*** Begin section ***

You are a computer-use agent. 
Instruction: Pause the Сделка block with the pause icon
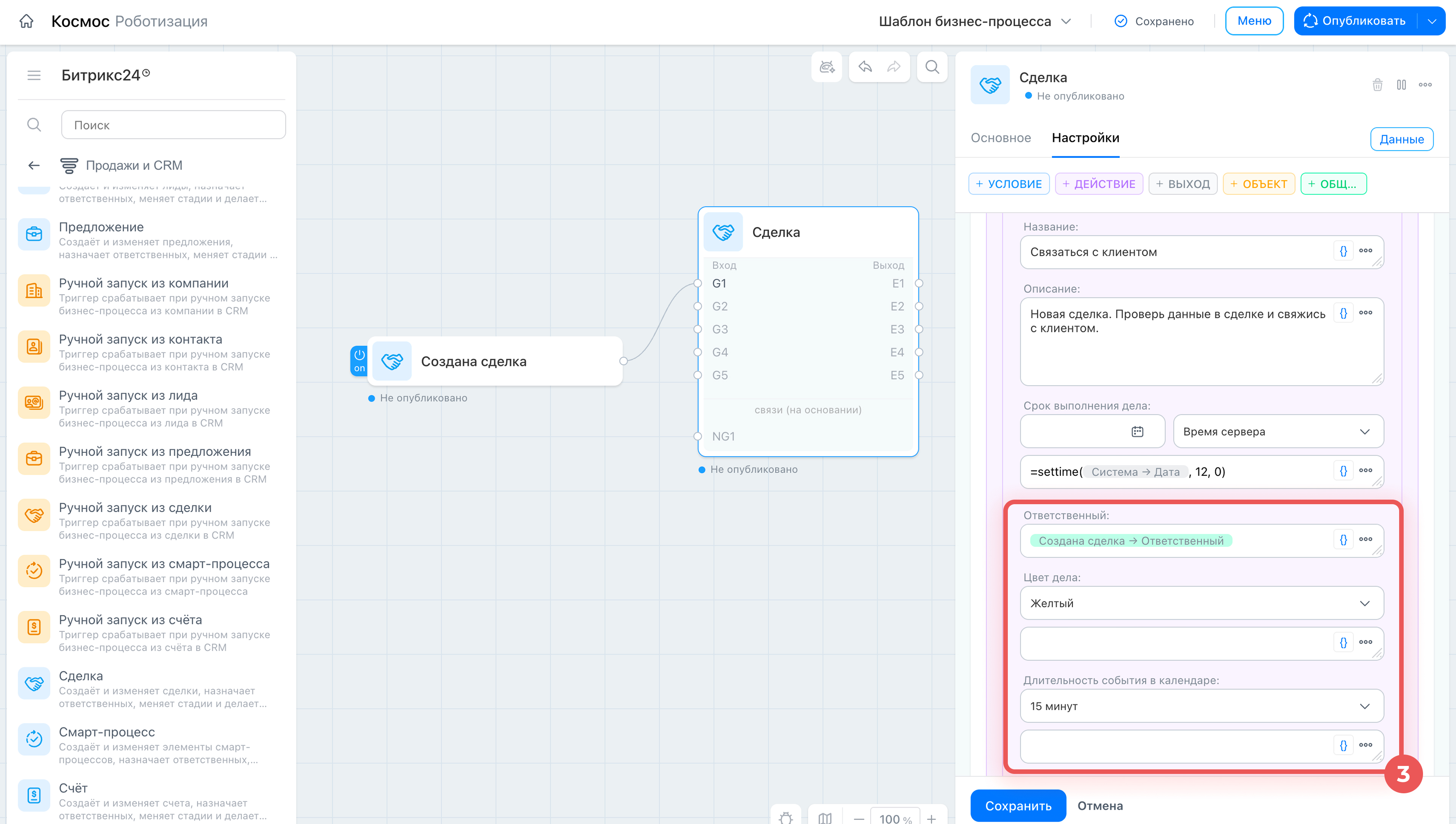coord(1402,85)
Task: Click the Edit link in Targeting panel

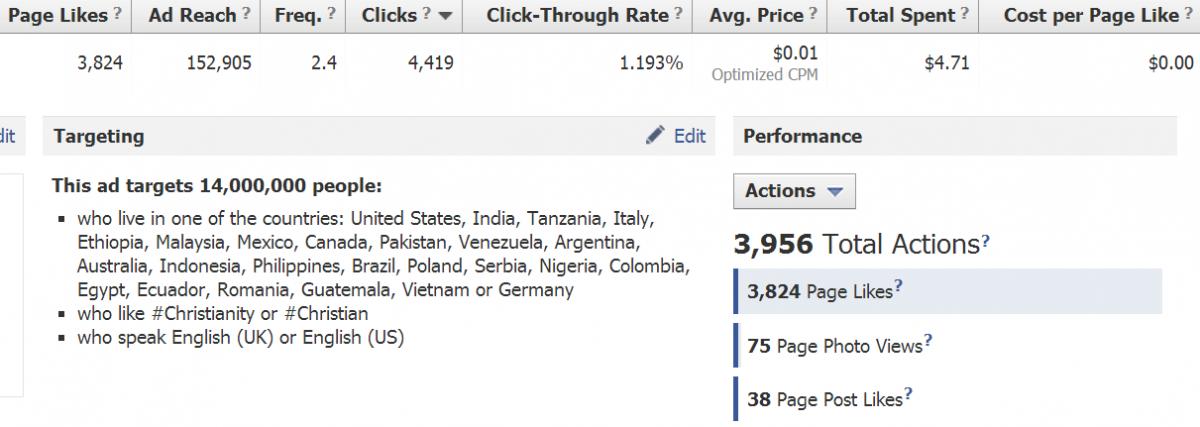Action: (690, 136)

*** End section ***

● What to produce:
Starting with the line that holds "Instruction: Pause the", transcribe exactly each line through the last one of the material above, and nothing else. Do not include pictures.

● Expected output:
Instruction: Pause the Сделка block with the pause icon
coord(1402,85)
Task: Click the Edit link in Targeting panel

Action: (690, 136)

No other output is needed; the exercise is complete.